**Source information**
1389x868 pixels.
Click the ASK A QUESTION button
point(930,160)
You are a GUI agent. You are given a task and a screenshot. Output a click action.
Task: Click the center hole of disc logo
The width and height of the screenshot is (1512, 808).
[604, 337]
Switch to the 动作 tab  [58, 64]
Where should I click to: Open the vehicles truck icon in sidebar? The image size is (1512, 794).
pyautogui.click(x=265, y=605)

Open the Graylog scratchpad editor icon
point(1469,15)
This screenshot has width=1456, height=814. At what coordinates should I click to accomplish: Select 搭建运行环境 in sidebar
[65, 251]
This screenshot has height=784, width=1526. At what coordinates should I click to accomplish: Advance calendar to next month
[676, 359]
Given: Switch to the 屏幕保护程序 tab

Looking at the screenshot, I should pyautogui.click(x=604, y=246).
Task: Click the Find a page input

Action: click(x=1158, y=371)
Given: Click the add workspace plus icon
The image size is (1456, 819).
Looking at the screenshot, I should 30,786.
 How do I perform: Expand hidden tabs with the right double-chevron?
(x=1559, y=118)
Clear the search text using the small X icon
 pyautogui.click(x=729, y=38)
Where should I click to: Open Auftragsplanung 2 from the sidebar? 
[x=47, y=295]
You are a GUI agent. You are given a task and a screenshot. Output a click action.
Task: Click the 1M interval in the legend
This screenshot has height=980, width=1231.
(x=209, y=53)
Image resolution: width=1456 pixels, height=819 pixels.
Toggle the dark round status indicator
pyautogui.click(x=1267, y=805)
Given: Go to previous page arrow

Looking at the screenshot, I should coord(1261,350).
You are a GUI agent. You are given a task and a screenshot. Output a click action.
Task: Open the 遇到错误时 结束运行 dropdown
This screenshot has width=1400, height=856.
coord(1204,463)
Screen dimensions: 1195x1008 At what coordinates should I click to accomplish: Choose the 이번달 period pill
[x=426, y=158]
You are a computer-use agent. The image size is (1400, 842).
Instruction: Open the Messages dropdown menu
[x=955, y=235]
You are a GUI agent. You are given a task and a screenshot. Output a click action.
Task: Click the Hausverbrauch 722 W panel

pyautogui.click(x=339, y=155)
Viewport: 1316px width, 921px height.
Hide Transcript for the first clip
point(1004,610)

**What is needed**
A faithful, complete copy of the entries above is required.

**Written response**
1389x868 pixels.
Click the ASK A QUESTION button
point(930,160)
You are a GUI agent. You are given a task and a screenshot. Output a click action.
Task: Click the center hole of disc logo
The width and height of the screenshot is (1512, 808).
[604, 337]
Switch to the 动作 tab  [58, 64]
Where should I click to: Open the vehicles truck icon in sidebar? The image size is (1512, 794).
pyautogui.click(x=265, y=605)

Open the Graylog scratchpad editor icon
point(1469,15)
This screenshot has width=1456, height=814. At what coordinates should I click to accomplish: Select 搭建运行环境 in sidebar
[65, 251]
This screenshot has height=784, width=1526. At what coordinates should I click to accomplish: Advance calendar to next month
[676, 359]
Given: Switch to the 屏幕保护程序 tab

Looking at the screenshot, I should pyautogui.click(x=604, y=246).
Task: Click the Find a page input

Action: click(x=1158, y=371)
Given: Click the add workspace plus icon
The image size is (1456, 819).
Looking at the screenshot, I should 30,786.
 How do I perform: Expand hidden tabs with the right double-chevron?
(x=1559, y=118)
Clear the search text using the small X icon
 pyautogui.click(x=729, y=38)
Where should I click to: Open Auftragsplanung 2 from the sidebar? 
[x=47, y=295]
You are a GUI agent. You are given a task and a screenshot. Output a click action.
Task: Click the 1M interval in the legend
This screenshot has height=980, width=1231.
(x=209, y=53)
Image resolution: width=1456 pixels, height=819 pixels.
Toggle the dark round status indicator
pyautogui.click(x=1267, y=805)
Given: Go to previous page arrow

Looking at the screenshot, I should coord(1261,350).
You are a GUI agent. You are given a task and a screenshot. Output a click action.
Task: Open the 遇到错误时 结束运行 dropdown
This screenshot has width=1400, height=856.
coord(1204,463)
Screen dimensions: 1195x1008 At what coordinates should I click to accomplish: Choose the 이번달 period pill
[x=426, y=158]
You are a computer-use agent. The image size is (1400, 842).
Instruction: Open the Messages dropdown menu
[x=955, y=235]
You are a GUI agent. You are given a task and a screenshot. Output a click action.
Task: Click the Hausverbrauch 722 W panel

pyautogui.click(x=339, y=155)
Viewport: 1316px width, 921px height.
Hide Transcript for the first clip
point(1004,610)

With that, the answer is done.